Getting shocked by an electric fence can cause serious problems to animals and humans, such as skin burns, or even issues to your organs that could be hidden from medical professionals.
It’s also possible for electric shocks of a large magnitude to turn a body into a ragdoll, throwing them around. This could cause broken bones, dislocated joints, or head injuries.

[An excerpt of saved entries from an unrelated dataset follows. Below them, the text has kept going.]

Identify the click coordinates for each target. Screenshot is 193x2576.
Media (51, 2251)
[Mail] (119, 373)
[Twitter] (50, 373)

Ensuring Electric Fence Safety for All
Electric fences have been used for a variety of uses for a century with pretty successful results. One of the first ones was built because a man wanted to prevent his horse from scratching itself on his car, leaving marks.
It’s pretty easy these days to make sure that an electric fence is working properly. Modern technology has equipped pet or farm owners with devices that have voltage meters or flashing lights that indicate whether the electricity is working properly.
The people who build these machines create them with security layers because they are professionals. Don’t try to save money by creating your own electric fence, as many things can go wrong.
Electric fences are relatively one of the cheapest options for long-term security anyway.
Also, don’t forget the added layer of security that warning signs offer. Although this won’t stop animals, this can help ensure that neighbors or people passing by understand what is going on around them.
All it really takes to own and successfully operate an electric fence, thereby not harming wildlife, farm animals, or pets, is the following:
- Build with the Right Materials
- Monitor Your Voltage
- Don’t Skimp on Precautions
That’s all! While electricity can be highly dangerous, all it takes a little research and taking the necessary steps in order to keep wildlife, your pets, and you, safe.